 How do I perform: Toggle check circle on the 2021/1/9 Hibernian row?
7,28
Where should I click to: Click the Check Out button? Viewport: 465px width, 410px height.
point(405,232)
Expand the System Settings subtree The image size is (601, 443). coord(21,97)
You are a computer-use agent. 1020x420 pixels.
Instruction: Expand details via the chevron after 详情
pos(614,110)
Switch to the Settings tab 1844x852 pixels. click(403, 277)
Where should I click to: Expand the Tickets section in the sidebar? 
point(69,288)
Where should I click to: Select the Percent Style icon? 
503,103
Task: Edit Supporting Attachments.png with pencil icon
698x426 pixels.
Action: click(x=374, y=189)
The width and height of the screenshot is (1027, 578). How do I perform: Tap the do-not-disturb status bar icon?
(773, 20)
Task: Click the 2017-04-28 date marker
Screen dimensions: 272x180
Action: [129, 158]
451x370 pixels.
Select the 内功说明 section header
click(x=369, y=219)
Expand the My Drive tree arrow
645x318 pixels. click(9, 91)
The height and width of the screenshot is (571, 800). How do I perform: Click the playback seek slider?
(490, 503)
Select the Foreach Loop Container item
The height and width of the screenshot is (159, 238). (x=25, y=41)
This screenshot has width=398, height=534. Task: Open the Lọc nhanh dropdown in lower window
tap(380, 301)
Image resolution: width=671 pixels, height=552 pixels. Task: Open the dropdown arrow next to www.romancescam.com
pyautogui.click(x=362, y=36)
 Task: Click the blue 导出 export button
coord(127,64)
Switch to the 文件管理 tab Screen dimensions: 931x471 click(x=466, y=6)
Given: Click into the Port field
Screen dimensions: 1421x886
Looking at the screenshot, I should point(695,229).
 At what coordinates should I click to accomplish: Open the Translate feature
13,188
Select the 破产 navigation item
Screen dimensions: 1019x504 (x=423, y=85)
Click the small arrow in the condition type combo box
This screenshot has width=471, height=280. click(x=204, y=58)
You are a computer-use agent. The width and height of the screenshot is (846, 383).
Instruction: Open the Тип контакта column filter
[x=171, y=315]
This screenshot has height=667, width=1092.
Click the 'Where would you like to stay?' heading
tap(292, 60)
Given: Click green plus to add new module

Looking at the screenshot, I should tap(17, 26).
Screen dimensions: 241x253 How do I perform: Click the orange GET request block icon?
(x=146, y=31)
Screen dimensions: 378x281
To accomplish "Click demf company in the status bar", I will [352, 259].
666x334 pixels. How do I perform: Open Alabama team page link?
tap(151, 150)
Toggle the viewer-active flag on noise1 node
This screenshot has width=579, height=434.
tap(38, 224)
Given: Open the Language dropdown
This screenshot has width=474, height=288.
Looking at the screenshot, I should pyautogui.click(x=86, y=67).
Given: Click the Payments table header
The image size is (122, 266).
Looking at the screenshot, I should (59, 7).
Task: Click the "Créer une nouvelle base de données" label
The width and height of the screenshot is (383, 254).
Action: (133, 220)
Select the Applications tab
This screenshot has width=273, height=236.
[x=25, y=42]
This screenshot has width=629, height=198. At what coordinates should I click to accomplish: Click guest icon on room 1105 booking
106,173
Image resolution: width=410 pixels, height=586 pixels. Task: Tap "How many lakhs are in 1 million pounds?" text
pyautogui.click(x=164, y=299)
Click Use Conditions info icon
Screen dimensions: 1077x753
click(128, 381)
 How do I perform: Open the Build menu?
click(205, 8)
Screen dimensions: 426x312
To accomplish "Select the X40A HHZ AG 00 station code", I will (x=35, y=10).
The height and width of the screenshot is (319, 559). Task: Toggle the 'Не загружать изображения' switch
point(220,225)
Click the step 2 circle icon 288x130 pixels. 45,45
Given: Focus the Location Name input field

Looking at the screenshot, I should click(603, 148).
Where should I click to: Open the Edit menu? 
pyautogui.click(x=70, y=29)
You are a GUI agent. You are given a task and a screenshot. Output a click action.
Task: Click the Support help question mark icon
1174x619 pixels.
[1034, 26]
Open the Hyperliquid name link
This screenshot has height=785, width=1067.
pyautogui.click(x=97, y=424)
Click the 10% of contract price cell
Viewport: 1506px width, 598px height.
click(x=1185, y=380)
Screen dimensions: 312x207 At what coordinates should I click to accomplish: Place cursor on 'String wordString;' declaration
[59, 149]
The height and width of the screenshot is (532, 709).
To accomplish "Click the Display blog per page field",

========

> [Problem statement]: What is needed is an exact copy of all the records.

> [Task solution]:
 How do I perform: Toggle check circle on the 2021/1/9 Hibernian row?
7,28
Where should I click to: Click the Check Out button? Viewport: 465px width, 410px height.
point(405,232)
Expand the System Settings subtree The image size is (601, 443). coord(21,97)
You are a computer-use agent. 1020x420 pixels.
Instruction: Expand details via the chevron after 详情
pos(614,110)
Switch to the Settings tab 1844x852 pixels. click(403, 277)
Where should I click to: Expand the Tickets section in the sidebar? 
point(69,288)
Where should I click to: Select the Percent Style icon? 
503,103
Task: Edit Supporting Attachments.png with pencil icon
698x426 pixels.
Action: click(x=374, y=189)
The width and height of the screenshot is (1027, 578). How do I perform: Tap the do-not-disturb status bar icon?
(773, 20)
Task: Click the 2017-04-28 date marker
Screen dimensions: 272x180
Action: [129, 158]
451x370 pixels.
Select the 内功说明 section header
click(x=369, y=219)
Expand the My Drive tree arrow
645x318 pixels. click(9, 91)
The height and width of the screenshot is (571, 800). How do I perform: Click the playback seek slider?
(490, 503)
Select the Foreach Loop Container item
The height and width of the screenshot is (159, 238). (x=25, y=41)
This screenshot has width=398, height=534. Task: Open the Lọc nhanh dropdown in lower window
tap(380, 301)
Image resolution: width=671 pixels, height=552 pixels. Task: Open the dropdown arrow next to www.romancescam.com
pyautogui.click(x=362, y=36)
 Task: Click the blue 导出 export button
coord(127,64)
Switch to the 文件管理 tab Screen dimensions: 931x471 click(x=466, y=6)
Given: Click into the Port field
Screen dimensions: 1421x886
Looking at the screenshot, I should point(695,229).
 At what coordinates should I click to accomplish: Open the Translate feature
13,188
Select the 破产 navigation item
Screen dimensions: 1019x504 (x=423, y=85)
Click the small arrow in the condition type combo box
This screenshot has width=471, height=280. click(x=204, y=58)
You are a computer-use agent. The width and height of the screenshot is (846, 383).
Instruction: Open the Тип контакта column filter
[x=171, y=315]
This screenshot has height=667, width=1092.
Click the 'Where would you like to stay?' heading
tap(292, 60)
Given: Click green plus to add new module

Looking at the screenshot, I should tap(17, 26).
Screen dimensions: 241x253 How do I perform: Click the orange GET request block icon?
(x=146, y=31)
Screen dimensions: 378x281
To accomplish "Click demf company in the status bar", I will [352, 259].
666x334 pixels. How do I perform: Open Alabama team page link?
tap(151, 150)
Toggle the viewer-active flag on noise1 node
This screenshot has width=579, height=434.
tap(38, 224)
Given: Open the Language dropdown
This screenshot has width=474, height=288.
Looking at the screenshot, I should pyautogui.click(x=86, y=67).
Given: Click the Payments table header
The image size is (122, 266).
Looking at the screenshot, I should (59, 7).
Task: Click the "Créer une nouvelle base de données" label
The width and height of the screenshot is (383, 254).
Action: (133, 220)
Select the Applications tab
This screenshot has width=273, height=236.
[x=25, y=42]
This screenshot has width=629, height=198. At what coordinates should I click to accomplish: Click guest icon on room 1105 booking
106,173
Image resolution: width=410 pixels, height=586 pixels. Task: Tap "How many lakhs are in 1 million pounds?" text
pyautogui.click(x=164, y=299)
Click Use Conditions info icon
Screen dimensions: 1077x753
click(128, 381)
 How do I perform: Open the Build menu?
click(205, 8)
Screen dimensions: 426x312
To accomplish "Select the X40A HHZ AG 00 station code", I will (x=35, y=10).
The height and width of the screenshot is (319, 559). Task: Toggle the 'Не загружать изображения' switch
point(220,225)
Click the step 2 circle icon 288x130 pixels. 45,45
Given: Focus the Location Name input field

Looking at the screenshot, I should click(603, 148).
Where should I click to: Open the Edit menu? 
pyautogui.click(x=70, y=29)
You are a GUI agent. You are given a task and a screenshot. Output a click action.
Task: Click the Support help question mark icon
1174x619 pixels.
[1034, 26]
Open the Hyperliquid name link
This screenshot has height=785, width=1067.
pyautogui.click(x=97, y=424)
Click the 10% of contract price cell
Viewport: 1506px width, 598px height.
click(x=1185, y=380)
Screen dimensions: 312x207 At what coordinates should I click to accomplish: Place cursor on 'String wordString;' declaration
[59, 149]
The height and width of the screenshot is (532, 709).
To accomplish "Click the Display blog per page field",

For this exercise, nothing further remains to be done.